**Records provided**:
● ● ● ●
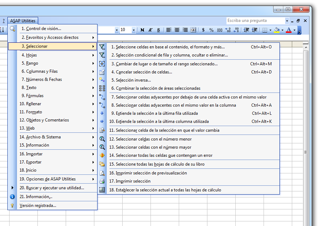Open the ASAP Utilities menu
This screenshot has height=226, width=318.
click(23, 20)
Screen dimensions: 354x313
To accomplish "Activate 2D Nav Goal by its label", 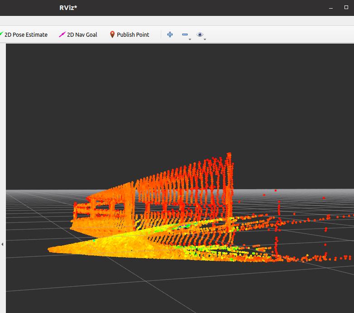I will 82,35.
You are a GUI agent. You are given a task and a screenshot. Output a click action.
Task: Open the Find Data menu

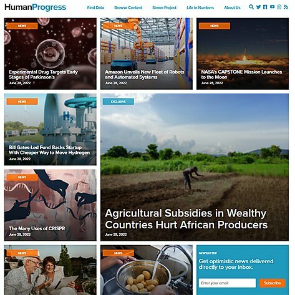[x=95, y=7]
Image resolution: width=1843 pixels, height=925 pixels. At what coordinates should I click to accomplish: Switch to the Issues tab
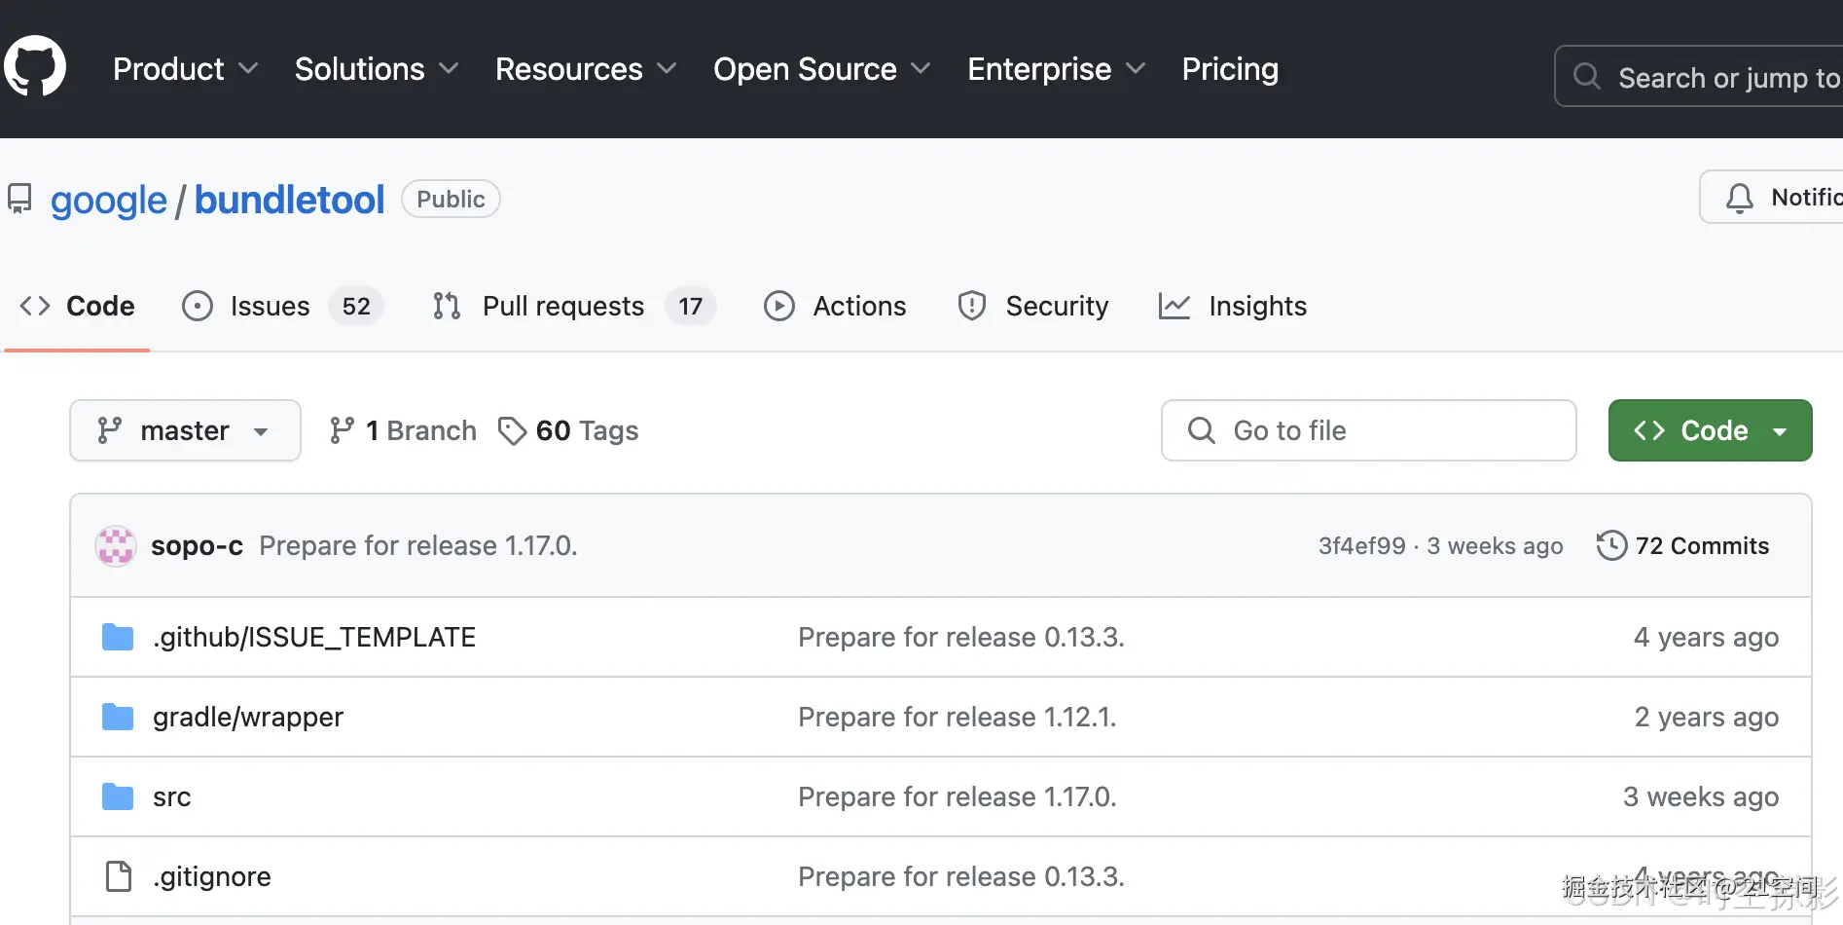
● ● ● ●
**Work order**: The required output is the lines from the one containing "Task: Open the Find Data menu" through the end of the data, printed exactly, with no pictures.

**Final answer**:
Task: Open the Find Data menu

[x=95, y=7]
Image resolution: width=1843 pixels, height=925 pixels. At what coordinates should I click to accomplish: Switch to the Issues tab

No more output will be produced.